Obama is an elitist because he likes arugula? This needs a lot of unpacking. Part of it has to do with the fact that arugula is a funny-sounding word. I think it was George Carlin, may he rest in peace, who compiled a list of funny-sounding words (not to be confused with the Seven Words you can’t say on television), noting in the process that almost any word with a K in it is going to sound funny (has anybody told the Ku Klux Klan about this?) As a lifelong investor in the Kokomo, Kaskaskia, Kankakee, Keokuk and Cucamonga Railroad, I have to admit he has a point. But I digress. Arugula sounds funny, and furthermore is really unfamiliar to most Americans. So that’s where it all starts. And funny-sounding food is somehow funnier than a lot of other funny-sounding things. Rutabaga, for instance, is a total hoot. Mangel-wurzels would be pretty funny too, except that we simply don’t have them this side of the Atlantic.
In addition, arugula is expensive. More expensive than plain old iceberg lettuce (feh!) Admittedly I got out of the iceberg lettuce habit during the UFW lettuce boycott way back when, and discovered in the process that there are a lot more interesting things to make salads with, not all of them as expensive as arugula. Like spinach, and cabbage, and celery leaves, and watercress, and bok choy. So maybe not liking iceberg lettuce is actually a political marker? But that still doesn’t make it elitist.
Liking wine instead of beer is supposed to be elitist, though not as much so as it used to be. Sushi used to be elitist, but now that they make it with stuff like cream cheese and avocado and barbecue sauce, it’s getting a whole new constituency. Same thing happened to yogurt, which used to be just for health nuts, but now no self-respecting female teenager can live without it. Vegetarianism used to be elitist, but health concerns and the rising price of meat are changing that.
Then there’s music. Classical music is elitist. Rock, and country, and jazz, and even, in its day, folk, used to be plebian, but are slowly working their way up to elitism, leaving hip-hop for the masses. In short, elitism, whatever else it is, is a moving target.

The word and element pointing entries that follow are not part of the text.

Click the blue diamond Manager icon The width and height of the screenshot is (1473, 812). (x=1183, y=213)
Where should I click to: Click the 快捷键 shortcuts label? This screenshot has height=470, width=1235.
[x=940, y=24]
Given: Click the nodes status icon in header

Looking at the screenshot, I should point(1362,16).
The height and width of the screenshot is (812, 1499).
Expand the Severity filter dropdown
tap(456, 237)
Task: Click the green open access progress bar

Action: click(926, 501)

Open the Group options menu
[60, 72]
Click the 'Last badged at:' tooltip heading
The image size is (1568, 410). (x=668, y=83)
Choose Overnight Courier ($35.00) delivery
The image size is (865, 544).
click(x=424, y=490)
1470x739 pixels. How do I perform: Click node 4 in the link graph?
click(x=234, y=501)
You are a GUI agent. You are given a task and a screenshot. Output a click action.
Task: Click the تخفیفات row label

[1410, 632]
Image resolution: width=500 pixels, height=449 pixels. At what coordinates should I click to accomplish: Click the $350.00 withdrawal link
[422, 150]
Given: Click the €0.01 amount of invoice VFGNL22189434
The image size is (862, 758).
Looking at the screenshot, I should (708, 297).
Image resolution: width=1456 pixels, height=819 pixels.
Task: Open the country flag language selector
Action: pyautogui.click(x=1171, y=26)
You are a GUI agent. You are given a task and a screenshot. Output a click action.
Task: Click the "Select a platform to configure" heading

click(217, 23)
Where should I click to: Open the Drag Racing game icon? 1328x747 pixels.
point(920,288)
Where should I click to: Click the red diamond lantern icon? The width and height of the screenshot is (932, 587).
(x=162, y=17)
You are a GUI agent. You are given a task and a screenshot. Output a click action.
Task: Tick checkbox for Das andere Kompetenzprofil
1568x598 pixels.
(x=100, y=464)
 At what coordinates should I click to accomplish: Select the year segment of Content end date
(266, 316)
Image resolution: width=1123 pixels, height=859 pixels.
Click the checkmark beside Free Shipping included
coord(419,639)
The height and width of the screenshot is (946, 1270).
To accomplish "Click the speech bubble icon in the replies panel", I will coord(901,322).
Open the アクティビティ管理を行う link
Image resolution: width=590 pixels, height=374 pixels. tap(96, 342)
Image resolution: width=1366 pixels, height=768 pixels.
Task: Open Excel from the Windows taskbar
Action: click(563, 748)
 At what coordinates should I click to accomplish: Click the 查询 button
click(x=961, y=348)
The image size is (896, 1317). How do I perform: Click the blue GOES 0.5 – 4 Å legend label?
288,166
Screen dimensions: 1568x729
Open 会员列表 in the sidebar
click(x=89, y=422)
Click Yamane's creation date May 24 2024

I’m trying a different approach to Steve’s recent post, I guess. Elitism is, first and foremost, a dirty word in American culture. It means “believing you’re better than everybody else.” (Presumably, the belief must be erroneous. Or are people who really are better than everybody else still capable of being elitist? You know, like Tiger Woods and Michael Phelps and Steven Hawking?)
So is it elitist to like wine more than beer, if you don’t think that makes you better than beer drinkers? Or is anyone who prefers wine to beer presumed to think that makes them better etc.? Likewise, mutatis mutandem, Beethoven vs. Fifty Cent and so on?
I mention this because most of the people I know who prefer arugula to iceberg really don’t think this makes them better than other people. That’s just what they like. Whatever happened to de gustibus non est disputandum?
In fact, most of the people I know who have season tickets to the symphony are a lot more open-minded about sports than sports fans are about classical music lovers. Sports fans feel free to mock “long-hair” music and sushi and arugula, while art history majors rarely if ever bad-mouth sports fans. Bad-mouthing sports fans is, I suppose, politically incorrect. (Not that political correctness ever gets a break, even from its beneficiaries.) Is it elitist not to say that you think you’re better than everybody else? This is getting too complicated for me. I welcome responses.